- [TEXTO PARA LEITURA]:
213. Merréis; citação; idolatria; rei; viagem; Pomerode; retórica; briga de galo; Brian Wilson
Sou tão velho que conheci gente que ganhou, gastou e viveu em mil-réis. Ou em merréis, na pronúncia dessa mesma gente da velha São Paulo, a qual, é claro, também engolia alguns esses - duzento réis, milequinhento réis.
O unitário milesimal dos réis era o real. Curioso que o real esteja aí de novo e nós chamemos seu plural de reais e não de réis.
Que pomposos ficamos.
* * *
“Entro no banheiro, e que susto! O Lula está lá dentro!
Ponho os óculos e, ufa, tudo normal. Era o vaso.”
Olivério Saccomani, O homem que confundiu sua privada com o Presidente da República, p. 13.
* * *
Na casa de um alemão, na Patagônia, Bruce Chatwin se referiu ao Rei Luís II da Baviera como “o louco”, e o alemão se ofendeu: “Ninguém chama o rei de louco na minha casa!”.
Bem, na minha, qualquer rei ou vereador pode ser vituperado à vontade, inclusive com os palavrões mais cabeludos. Qualquer um mesmo.
Mas vocês vão ver, aqui e ali nestas redes, uns cartazinhos de pessoas que se sentem, com relação a seus políticos de estima, do mesmo jeito que o alemão com seu rei louco.
“Falou mal do Fulano, porta da rua é serventia da casa.”
Tudo bem, vem pra minha: a gente bebe café forte e xinga todo o mundo.
* * *
A propósito: Luís II reinou na Baviera de 1864 a 1886. Bruce Chatwin visitou o alemão, salvo engano, em 1976, e o luisista ainda estava à flor da pele. A história do encontro está no livro Na Patagônia, muito divertido, que eu já recomendei aqui e torno a recomendar.
Quanto ao rei: é mais fácil amar quem a gente não conhece de perto, sim. Ou quem morreu há noventa anos.

- [EXERCÍCIO PROPOSTO]: Repita, sem nenhuma alteração, tudo o que vai de "O unitário milesimal" até "República, p. 13." no texto para leitura. Os dados não têm nenhum papel nesta atividade.

- [DADOS DE ORIGEM]:
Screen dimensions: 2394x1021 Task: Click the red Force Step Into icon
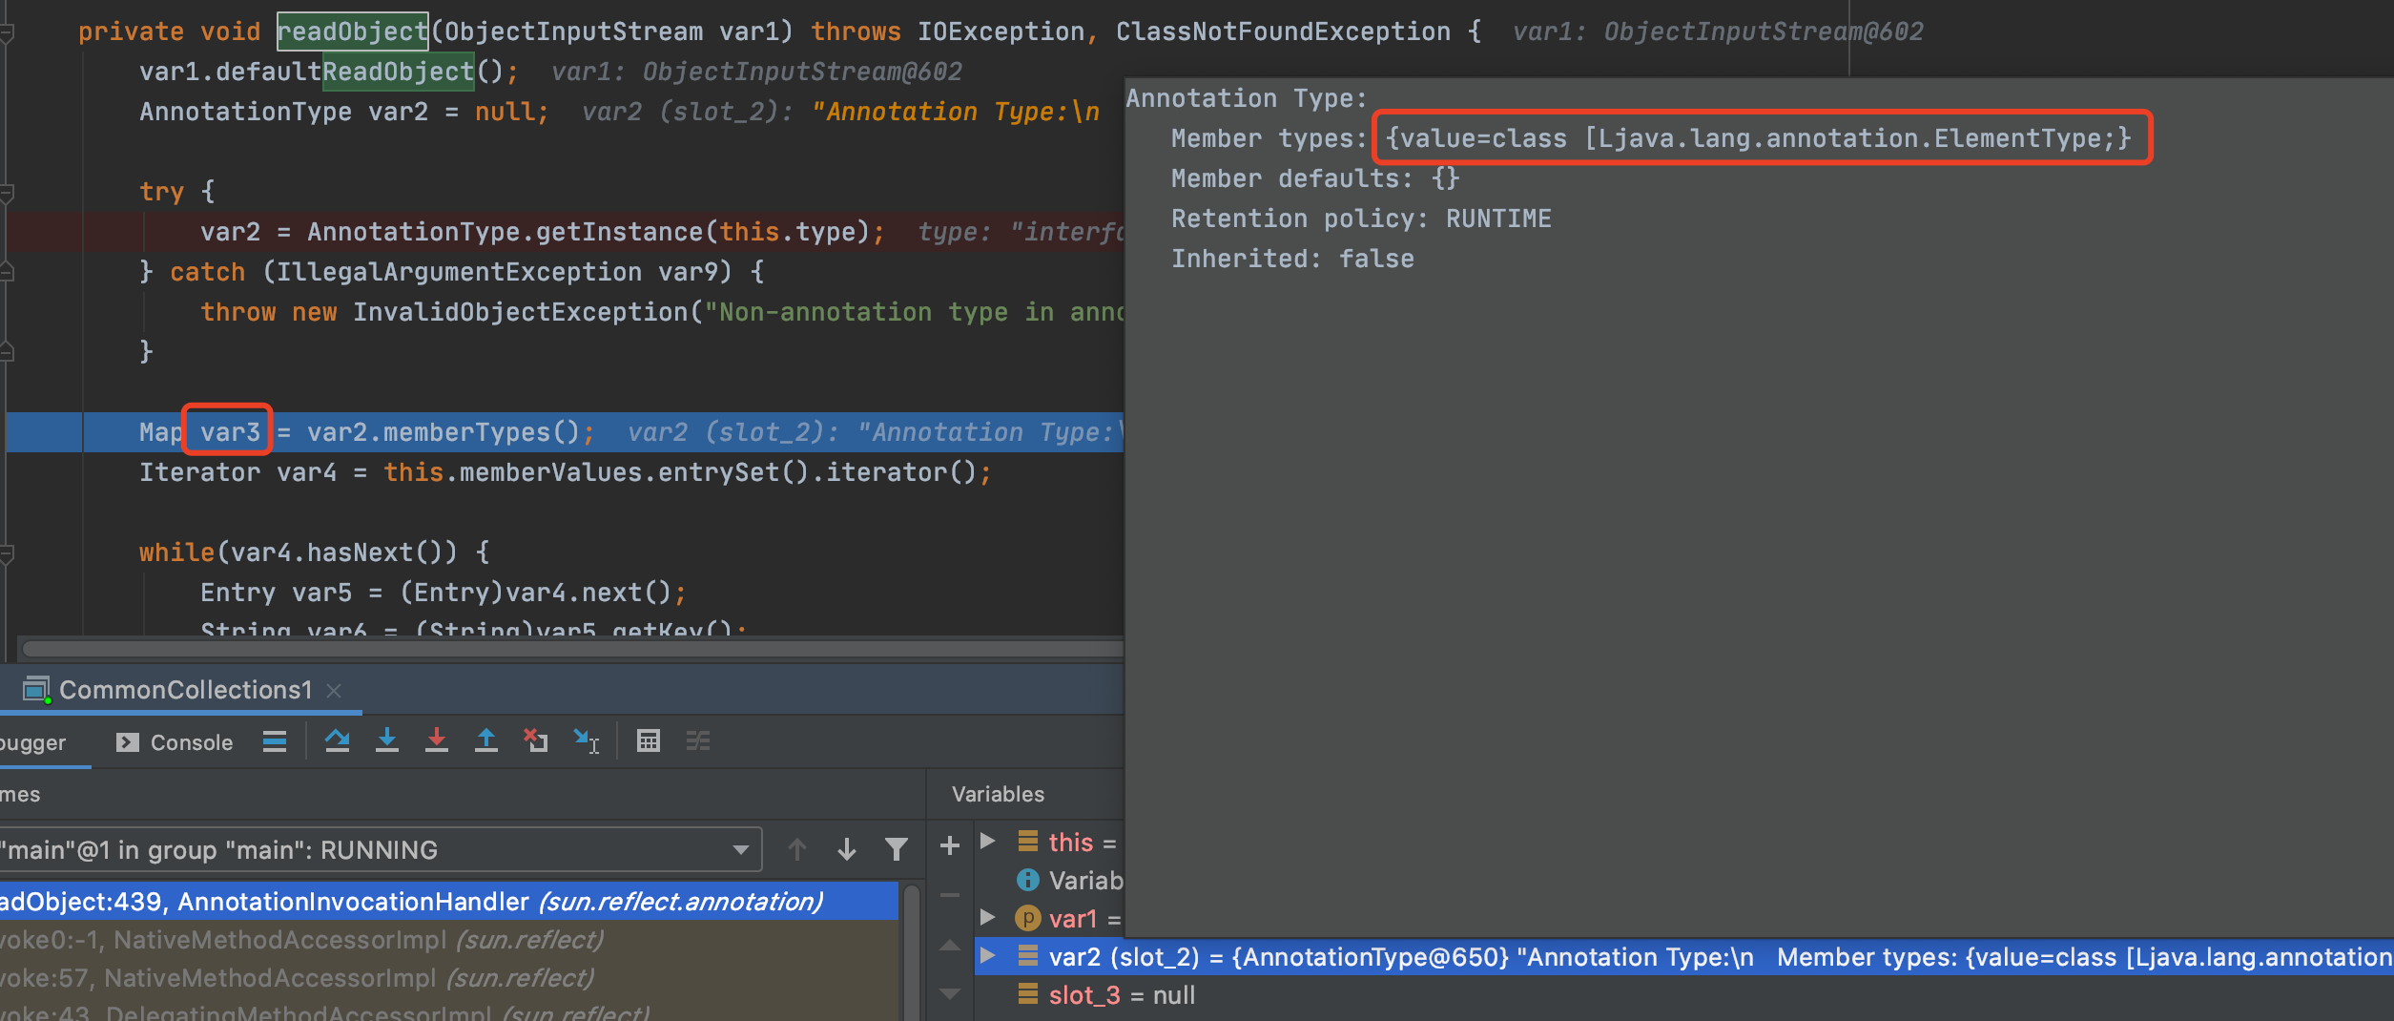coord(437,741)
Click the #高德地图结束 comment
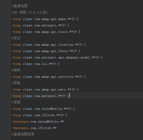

- [RESULTADO DO EXERCÍCIO]:
O unitário milesimal dos réis era o real. Curioso que o real esteja aí de novo e nós chamemos seu plural de reais e não de réis.
Que pomposos ficamos.
* * *
“Entro no banheiro, e que susto! O Lula está lá dentro!
Ponho os óculos e, ufa, tudo normal. Era o vaso.”
Olivério Saccomani, O homem que confundiu sua privada com o Presidente da República, p. 13.